In a surreal scene, at a park just a few hundred yards from the protests, a small group of elderly folk listened to Mandarin songs celebrating the coming 65th anniversary of the founding of the People’s Republic of China.
Audrey Eu, chairman of the Civic Party, a leading pro-democracy party in Hong Kong, told TIME that though she thought it “unlikely” Beijing would reverse its position on the 2017 elections, the protests would go a long way toward galvanizing pro-democracy sentiment and heralding future change. “This is a broad-based movement,” she said.
“The people of Hong Kong need to stand up and defend one country, two systems,” she said by a police barricade, protective ski goggles perched on her head. She had brought her sleeping bag for a possible “long wait.”
“I’m prepared to be arrested,” Jimmy Lai, a prominent Hong Kong publisher and critic of the Beijing government, told reporters, as he sat down in front of a row of police on Sunday morning, wearing a plastic white raincoat and pair of goggles.
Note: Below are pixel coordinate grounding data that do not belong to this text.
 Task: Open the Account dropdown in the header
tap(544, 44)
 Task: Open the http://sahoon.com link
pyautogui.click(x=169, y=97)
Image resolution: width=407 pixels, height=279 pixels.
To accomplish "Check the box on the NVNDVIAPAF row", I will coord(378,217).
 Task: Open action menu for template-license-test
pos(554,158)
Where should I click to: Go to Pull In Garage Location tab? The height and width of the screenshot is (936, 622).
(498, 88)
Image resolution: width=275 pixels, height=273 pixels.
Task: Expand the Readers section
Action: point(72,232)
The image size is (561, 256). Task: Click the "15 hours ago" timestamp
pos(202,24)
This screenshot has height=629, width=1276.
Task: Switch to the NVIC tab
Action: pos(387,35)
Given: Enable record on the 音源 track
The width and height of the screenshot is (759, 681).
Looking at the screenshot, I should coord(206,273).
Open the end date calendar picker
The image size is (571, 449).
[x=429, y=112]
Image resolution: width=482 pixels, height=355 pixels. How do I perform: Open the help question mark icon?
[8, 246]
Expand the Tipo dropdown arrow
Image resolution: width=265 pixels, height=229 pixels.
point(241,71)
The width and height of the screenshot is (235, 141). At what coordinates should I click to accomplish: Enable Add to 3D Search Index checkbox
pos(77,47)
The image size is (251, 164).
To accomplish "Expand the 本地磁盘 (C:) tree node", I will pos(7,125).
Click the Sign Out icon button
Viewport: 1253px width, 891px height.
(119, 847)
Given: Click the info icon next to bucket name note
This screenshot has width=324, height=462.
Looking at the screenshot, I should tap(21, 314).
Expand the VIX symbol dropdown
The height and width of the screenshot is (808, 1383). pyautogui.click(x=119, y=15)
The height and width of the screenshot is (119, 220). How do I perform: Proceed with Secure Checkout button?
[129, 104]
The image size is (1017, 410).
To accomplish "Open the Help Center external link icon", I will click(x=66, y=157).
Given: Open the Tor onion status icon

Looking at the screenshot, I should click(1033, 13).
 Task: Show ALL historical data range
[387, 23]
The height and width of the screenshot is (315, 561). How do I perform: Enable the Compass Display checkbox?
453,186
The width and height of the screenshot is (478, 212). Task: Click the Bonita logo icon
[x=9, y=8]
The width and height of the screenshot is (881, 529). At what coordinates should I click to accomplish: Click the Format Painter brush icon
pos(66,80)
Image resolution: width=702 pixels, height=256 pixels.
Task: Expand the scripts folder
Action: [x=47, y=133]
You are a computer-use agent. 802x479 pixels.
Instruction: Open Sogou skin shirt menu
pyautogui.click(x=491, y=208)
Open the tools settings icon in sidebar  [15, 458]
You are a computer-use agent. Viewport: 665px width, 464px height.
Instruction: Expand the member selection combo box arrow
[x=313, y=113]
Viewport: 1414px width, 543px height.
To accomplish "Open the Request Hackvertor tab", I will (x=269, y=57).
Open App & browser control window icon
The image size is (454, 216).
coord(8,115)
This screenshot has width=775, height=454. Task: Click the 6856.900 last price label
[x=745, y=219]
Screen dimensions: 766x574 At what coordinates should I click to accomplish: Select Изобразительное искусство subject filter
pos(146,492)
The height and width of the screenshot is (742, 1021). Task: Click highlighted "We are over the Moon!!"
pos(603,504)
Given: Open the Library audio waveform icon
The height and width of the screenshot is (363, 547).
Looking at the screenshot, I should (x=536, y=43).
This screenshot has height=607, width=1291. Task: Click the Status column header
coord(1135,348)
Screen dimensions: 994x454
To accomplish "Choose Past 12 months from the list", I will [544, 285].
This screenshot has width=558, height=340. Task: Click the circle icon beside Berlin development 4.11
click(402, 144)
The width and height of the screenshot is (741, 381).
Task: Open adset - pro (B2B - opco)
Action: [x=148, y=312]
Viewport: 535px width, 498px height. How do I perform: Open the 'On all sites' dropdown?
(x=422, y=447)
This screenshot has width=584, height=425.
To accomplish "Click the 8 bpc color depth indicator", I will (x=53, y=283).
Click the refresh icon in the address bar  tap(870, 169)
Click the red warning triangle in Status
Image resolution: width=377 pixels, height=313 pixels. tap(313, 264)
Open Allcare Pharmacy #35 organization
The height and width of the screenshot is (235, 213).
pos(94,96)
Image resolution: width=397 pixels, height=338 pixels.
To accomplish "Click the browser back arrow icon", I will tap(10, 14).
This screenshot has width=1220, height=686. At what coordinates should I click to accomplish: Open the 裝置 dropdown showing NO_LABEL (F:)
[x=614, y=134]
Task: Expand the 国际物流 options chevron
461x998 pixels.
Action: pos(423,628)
“If you persist in resistance, there is always hope,” he told TIME. “If you give up, there is no hope.”
Gemma Yim, 21, a university student sitting behind Lai, said she was not prepared to go home anytime soon and would stay at least until all those demonstrators arrested Saturday were released.
“We just want to go step-by-step,” she said. “Right now, I don’t know what we can do but go on strike.”
At around 8 p.m., police announced they had released Joshua Wong, leader of the Scholarism student-activist group, who was arrested Friday for his role in the earlier disturbances. The 17-year-old vowed to join the demonstrations after taking a shower and rest at home.
May Wong, a 55-year-old NGO employee, pledged to stay on the streets all night if necessary. “As a Hong Kong citizen, we need to support the students,” she said. “We support what they support — universal suffrage.”
But by 11:15 p.m., Occupy Central co-organizer Chan Kin-man urged the protesters to retreat, fearing bloodshed. “It is a matter of life and death,” he told the South China Morning Post. “We put people’s safety as our top priority. Retreat doesn’t mean giving up … we will still continue to struggle.”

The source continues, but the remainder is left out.